# Convex Learning for LLMs

This repository contains the guideline of reproducing the results of [convex learning](https://openreview.net/forum?id=sla7V80uWA) on large language models (LLMs).

<details>
  <summary>Click Here for Performance on large language models</summary>

  ![open_generation_result](../images/llm_results.png)
</details>


## Requirements

This repository is based on open-sourced LLMs with HuggingFace's transformers library.

Framework Versions:
- Python 3.8.12
- Pytorch 1.13.1+cu117
- Transformers (git+https://github.com/huggingface/transformers.git) 
- Peft (git+https://github.com/huggingface/peft.git)
- Other requirements
```
pip install -r requirements.txt
```

## Preparation

The pre-trained large language models can be downloaded at HuggingFace model hub: 
[[LLaMA-7b]](https://huggingface.co/decapoda-research/llama-7b-hf)
[[LLaMA-13b]](https://huggingface.co/decapoda-research/llama-13b-hf).
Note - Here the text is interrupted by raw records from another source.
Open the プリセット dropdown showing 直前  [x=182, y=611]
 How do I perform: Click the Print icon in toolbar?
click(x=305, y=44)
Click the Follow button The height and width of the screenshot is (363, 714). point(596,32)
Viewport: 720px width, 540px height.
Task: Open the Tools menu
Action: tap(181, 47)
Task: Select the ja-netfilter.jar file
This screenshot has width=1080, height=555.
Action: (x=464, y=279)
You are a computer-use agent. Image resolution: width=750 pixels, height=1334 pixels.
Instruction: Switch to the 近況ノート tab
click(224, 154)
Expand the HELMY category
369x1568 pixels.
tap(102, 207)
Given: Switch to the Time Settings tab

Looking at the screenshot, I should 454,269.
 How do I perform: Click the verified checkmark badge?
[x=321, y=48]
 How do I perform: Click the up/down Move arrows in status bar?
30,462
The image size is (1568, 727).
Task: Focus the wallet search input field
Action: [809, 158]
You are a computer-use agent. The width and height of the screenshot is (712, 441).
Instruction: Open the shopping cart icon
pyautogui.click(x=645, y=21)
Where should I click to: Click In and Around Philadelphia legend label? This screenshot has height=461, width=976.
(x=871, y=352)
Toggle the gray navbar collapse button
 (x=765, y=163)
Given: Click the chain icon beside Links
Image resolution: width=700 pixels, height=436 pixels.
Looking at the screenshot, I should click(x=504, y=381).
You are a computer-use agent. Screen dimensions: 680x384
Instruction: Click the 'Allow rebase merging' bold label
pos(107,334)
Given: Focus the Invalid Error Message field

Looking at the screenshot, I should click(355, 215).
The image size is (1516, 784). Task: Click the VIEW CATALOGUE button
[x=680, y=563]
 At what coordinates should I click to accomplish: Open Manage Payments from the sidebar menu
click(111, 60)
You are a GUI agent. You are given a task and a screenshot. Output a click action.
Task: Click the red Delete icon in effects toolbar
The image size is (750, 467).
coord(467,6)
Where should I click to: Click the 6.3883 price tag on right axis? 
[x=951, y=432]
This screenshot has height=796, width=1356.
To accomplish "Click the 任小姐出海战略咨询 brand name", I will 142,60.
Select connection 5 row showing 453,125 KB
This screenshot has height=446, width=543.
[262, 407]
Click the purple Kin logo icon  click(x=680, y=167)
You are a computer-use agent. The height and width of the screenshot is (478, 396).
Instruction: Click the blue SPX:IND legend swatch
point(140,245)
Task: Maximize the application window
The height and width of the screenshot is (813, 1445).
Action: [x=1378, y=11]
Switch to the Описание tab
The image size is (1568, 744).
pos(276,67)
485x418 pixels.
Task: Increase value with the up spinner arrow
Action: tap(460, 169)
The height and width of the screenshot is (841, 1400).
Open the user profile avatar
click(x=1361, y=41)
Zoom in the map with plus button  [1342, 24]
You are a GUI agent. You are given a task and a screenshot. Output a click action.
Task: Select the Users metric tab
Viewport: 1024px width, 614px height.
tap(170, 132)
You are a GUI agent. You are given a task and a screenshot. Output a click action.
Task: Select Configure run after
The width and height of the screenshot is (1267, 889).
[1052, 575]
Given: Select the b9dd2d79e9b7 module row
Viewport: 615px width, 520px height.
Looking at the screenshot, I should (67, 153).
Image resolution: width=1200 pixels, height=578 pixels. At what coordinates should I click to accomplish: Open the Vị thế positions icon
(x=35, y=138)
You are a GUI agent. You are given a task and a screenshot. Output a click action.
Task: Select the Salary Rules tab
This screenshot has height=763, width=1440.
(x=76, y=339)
The instruction-following dataset [Alpaca](./train/data_alpaca_gpt4_hf_en.json) is already provided in this repository.

## Training

In the training scripts [train_mle.sh](./train_mle.sh) and [train_convex.sh](./train_convex.sh), specify `premodel=/path/to/llama` as the path to the pre-trained model. The following command utilizes LLaMA-7B as the foundation model and conduct instruction tuning with MLE loss:

```bash
# instruction tuning with MLE loss
CUDA_VISIBLE_DEVICES=0,1,2,3,4,5,6,7 sh train_mle.sh
```

The following command utilize LLaMA-7B as the foundation model and conduct instruction tuning with convex-composition loss, implemented in [run_convex.py](./train/run_convex.py#L79-L103).

```bash
# instruction tuning with convex-composition loss
CUDA_VISIBLE_DEVICES=0,1,2,3,4,5,6,7 sh train_convex.sh
```

## Decoding & Evaluation
After instruction tuning, the checkpoints are saved in [checkpoints](./checkpoints). The following test scripts evaluate the generative capability of LLMs on WMT22 machine translation benchmarks using the prompt `Translate the following sentences from [SRC] to [TGT]`, and save the sacrebleu scores in [results](./results).
```bash
CUDA_VISIBLE_DEVICES=0,1,2,3 sh test_mle.sh
CUDA_VISIBLE_DEVICES=0,1,2,3 sh test_convex.sh
```